#### Exercise directions:
Take the entries below and print, exactly, the stretch from the line containing "Given: Select the Pen tool" through the line containing "Task: Clear console with trash icon", both included.

#### Task material:
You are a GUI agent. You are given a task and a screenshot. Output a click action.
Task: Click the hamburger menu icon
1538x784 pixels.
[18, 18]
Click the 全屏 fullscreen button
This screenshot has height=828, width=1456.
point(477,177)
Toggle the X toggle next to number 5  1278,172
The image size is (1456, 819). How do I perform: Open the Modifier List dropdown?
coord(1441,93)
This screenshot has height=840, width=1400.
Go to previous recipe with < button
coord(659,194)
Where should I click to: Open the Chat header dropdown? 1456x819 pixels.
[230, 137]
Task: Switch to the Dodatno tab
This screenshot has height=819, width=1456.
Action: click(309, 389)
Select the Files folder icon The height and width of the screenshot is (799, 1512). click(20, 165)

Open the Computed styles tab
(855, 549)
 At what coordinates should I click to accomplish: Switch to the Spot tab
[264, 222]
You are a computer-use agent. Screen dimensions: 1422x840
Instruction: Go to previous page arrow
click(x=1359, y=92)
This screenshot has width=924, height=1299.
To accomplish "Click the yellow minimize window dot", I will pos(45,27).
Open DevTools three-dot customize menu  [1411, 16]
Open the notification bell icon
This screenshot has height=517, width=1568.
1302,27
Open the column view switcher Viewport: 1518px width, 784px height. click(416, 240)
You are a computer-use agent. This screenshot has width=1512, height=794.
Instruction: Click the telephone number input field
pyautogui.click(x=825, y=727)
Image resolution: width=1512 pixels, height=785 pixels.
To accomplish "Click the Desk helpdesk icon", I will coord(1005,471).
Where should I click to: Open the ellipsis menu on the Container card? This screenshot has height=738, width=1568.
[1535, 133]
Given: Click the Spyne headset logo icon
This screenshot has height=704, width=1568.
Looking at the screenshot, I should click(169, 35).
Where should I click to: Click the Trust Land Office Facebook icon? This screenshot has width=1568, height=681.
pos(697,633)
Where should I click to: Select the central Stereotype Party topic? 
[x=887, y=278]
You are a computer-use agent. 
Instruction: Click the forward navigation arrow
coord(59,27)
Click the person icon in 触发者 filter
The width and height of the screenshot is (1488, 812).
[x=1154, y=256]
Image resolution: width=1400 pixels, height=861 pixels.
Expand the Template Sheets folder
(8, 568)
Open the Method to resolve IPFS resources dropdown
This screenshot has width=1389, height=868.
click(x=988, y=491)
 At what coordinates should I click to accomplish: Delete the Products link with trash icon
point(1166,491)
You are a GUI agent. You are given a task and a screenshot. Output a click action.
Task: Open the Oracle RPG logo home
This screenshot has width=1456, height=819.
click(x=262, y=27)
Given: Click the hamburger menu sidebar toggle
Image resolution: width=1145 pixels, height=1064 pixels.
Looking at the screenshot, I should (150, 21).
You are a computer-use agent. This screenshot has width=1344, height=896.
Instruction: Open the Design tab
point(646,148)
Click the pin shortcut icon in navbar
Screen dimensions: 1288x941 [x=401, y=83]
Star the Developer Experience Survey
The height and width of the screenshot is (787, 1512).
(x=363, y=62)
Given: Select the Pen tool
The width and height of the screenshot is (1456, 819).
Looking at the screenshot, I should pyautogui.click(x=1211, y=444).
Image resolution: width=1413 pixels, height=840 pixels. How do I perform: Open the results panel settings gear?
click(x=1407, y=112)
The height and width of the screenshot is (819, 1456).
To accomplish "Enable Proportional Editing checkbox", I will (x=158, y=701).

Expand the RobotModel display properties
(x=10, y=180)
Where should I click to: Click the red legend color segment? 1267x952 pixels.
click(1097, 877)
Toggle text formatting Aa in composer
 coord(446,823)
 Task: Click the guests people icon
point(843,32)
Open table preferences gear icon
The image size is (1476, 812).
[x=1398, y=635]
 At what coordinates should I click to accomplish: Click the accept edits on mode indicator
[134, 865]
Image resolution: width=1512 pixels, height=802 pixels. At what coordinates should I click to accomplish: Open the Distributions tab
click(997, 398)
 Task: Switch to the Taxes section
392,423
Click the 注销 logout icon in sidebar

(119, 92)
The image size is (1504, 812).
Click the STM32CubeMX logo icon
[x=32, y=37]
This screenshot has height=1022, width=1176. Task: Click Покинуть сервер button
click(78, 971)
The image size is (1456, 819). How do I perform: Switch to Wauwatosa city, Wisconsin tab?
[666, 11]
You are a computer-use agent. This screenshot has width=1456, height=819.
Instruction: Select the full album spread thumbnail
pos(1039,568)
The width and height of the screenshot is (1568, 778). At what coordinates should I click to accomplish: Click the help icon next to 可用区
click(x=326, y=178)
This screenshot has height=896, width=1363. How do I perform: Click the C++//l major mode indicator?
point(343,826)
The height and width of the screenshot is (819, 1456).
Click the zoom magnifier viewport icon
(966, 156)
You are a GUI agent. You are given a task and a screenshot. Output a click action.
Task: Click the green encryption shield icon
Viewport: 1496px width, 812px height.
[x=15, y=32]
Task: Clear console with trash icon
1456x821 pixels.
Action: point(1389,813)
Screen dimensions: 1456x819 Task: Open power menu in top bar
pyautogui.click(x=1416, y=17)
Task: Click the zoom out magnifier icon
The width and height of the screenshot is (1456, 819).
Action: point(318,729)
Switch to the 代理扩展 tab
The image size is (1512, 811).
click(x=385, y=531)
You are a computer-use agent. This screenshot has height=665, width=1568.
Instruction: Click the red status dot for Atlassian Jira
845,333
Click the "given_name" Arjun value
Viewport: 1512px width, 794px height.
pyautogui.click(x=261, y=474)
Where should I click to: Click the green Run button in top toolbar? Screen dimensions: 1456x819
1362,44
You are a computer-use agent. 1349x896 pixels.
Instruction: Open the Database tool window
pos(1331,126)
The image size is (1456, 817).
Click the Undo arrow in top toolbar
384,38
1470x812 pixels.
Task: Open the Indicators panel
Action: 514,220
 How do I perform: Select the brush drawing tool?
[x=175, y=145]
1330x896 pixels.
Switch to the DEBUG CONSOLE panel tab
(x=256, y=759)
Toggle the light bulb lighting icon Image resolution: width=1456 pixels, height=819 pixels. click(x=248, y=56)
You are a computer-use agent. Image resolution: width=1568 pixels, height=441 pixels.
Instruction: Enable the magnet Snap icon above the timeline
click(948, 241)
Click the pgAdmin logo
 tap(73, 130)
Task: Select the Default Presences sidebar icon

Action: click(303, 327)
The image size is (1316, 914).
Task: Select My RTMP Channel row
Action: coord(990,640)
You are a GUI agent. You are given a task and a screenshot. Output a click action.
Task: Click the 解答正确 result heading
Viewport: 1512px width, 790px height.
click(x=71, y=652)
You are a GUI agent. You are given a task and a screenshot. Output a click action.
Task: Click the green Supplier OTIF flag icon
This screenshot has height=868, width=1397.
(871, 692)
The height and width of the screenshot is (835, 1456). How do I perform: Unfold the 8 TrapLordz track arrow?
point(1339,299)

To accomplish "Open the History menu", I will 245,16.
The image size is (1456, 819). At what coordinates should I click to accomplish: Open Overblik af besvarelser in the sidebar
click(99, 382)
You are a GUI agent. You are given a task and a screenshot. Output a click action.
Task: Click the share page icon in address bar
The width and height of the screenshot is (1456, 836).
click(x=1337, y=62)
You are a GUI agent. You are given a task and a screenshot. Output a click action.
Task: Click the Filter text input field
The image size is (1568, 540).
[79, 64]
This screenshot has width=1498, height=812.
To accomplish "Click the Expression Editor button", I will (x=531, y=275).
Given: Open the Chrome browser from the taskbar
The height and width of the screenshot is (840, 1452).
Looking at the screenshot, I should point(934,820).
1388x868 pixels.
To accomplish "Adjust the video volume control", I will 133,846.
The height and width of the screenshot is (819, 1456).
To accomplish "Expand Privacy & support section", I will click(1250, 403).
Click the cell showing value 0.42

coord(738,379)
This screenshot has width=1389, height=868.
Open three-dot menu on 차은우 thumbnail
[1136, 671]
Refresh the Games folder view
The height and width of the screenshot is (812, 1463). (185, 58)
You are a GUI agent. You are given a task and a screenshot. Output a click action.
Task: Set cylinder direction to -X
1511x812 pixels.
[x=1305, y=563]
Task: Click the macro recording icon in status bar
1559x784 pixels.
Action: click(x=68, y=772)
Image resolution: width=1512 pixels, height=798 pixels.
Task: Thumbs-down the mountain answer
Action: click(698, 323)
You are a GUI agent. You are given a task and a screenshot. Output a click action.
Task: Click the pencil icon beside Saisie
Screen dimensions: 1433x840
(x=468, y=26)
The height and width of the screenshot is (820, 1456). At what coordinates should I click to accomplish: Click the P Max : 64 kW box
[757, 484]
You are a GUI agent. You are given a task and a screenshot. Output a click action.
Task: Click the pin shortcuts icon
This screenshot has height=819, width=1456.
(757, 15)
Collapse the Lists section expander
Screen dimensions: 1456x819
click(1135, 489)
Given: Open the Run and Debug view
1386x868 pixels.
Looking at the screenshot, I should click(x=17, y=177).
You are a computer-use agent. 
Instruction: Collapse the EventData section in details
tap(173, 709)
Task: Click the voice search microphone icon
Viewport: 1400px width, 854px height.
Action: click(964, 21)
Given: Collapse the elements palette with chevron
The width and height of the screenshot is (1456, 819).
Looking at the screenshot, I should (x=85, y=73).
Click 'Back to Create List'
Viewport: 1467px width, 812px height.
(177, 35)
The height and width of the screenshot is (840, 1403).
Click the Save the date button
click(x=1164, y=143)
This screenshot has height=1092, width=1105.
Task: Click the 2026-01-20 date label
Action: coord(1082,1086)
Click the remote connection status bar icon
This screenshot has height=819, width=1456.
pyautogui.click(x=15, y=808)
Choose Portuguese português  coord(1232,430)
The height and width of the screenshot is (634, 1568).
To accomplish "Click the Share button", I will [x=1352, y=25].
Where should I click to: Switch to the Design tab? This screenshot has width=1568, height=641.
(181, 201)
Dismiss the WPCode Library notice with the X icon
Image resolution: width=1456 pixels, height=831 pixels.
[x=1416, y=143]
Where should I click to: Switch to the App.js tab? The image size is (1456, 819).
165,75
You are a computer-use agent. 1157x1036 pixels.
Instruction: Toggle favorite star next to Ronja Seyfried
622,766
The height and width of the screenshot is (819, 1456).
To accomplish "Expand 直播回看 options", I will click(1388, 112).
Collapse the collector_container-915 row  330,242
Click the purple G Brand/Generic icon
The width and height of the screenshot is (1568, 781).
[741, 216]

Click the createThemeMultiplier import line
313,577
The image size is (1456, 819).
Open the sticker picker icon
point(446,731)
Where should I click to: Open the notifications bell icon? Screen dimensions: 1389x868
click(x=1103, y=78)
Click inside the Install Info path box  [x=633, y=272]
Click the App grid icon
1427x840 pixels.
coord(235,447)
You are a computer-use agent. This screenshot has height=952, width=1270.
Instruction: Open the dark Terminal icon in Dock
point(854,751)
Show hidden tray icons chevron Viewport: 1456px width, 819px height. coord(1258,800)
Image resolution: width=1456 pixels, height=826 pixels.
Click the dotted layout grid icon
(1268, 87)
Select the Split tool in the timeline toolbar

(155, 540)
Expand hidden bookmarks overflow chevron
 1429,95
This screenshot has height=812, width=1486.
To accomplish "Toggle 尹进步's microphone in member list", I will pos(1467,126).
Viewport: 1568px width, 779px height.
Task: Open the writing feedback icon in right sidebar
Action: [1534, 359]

#### Output for this exercise:
Given: Select the Pen tool
The width and height of the screenshot is (1456, 819).
Looking at the screenshot, I should pyautogui.click(x=1211, y=444).
Image resolution: width=1413 pixels, height=840 pixels. How do I perform: Open the results panel settings gear?
click(x=1407, y=112)
The height and width of the screenshot is (819, 1456).
To accomplish "Enable Proportional Editing checkbox", I will (x=158, y=701).

Expand the RobotModel display properties
(x=10, y=180)
Where should I click to: Click the red legend color segment? 1267x952 pixels.
click(1097, 877)
Toggle text formatting Aa in composer
 coord(446,823)
 Task: Click the guests people icon
point(843,32)
Open table preferences gear icon
The image size is (1476, 812).
[x=1398, y=635]
 At what coordinates should I click to accomplish: Click the accept edits on mode indicator
[134, 865]
Image resolution: width=1512 pixels, height=802 pixels. At what coordinates should I click to accomplish: Open the Distributions tab
click(997, 398)
 Task: Switch to the Taxes section
392,423
Click the 注销 logout icon in sidebar

(119, 92)
The image size is (1504, 812).
Click the STM32CubeMX logo icon
[x=32, y=37]
This screenshot has height=1022, width=1176. Task: Click Покинуть сервер button
click(78, 971)
The image size is (1456, 819). How do I perform: Switch to Wauwatosa city, Wisconsin tab?
[666, 11]
You are a computer-use agent. This screenshot has width=1456, height=819.
Instruction: Select the full album spread thumbnail
pos(1039,568)
The width and height of the screenshot is (1568, 778). At what coordinates should I click to accomplish: Click the help icon next to 可用区
click(x=326, y=178)
This screenshot has height=896, width=1363. How do I perform: Click the C++//l major mode indicator?
point(343,826)
The height and width of the screenshot is (819, 1456).
Click the zoom magnifier viewport icon
(966, 156)
You are a GUI agent. You are given a task and a screenshot. Output a click action.
Task: Click the green encryption shield icon
Viewport: 1496px width, 812px height.
[x=15, y=32]
Task: Clear console with trash icon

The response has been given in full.